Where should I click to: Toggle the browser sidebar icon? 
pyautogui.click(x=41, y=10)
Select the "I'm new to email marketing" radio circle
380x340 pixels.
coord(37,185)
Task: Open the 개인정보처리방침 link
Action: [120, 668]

_ _ _ _ _ _ _

_Problem details_.
Convert the listing above into a Markdown table with the columns Row and Text, putting each line's number under Row and the line itself under Text, and leave out any blank lines.

_Task result_.
| Row | Text |
|---|---|
| 1 | Where should I click to: Toggle the browser sidebar icon?  |
| 2 | pyautogui.click(x=41, y=10) |
| 3 | Select the "I'm new to email marketing" radio circle |
| 4 | 380x340 pixels. |
| 5 | coord(37,185) |
| 6 | Task: Open the 개인정보처리방침 link |
| 7 | Action: [120, 668] |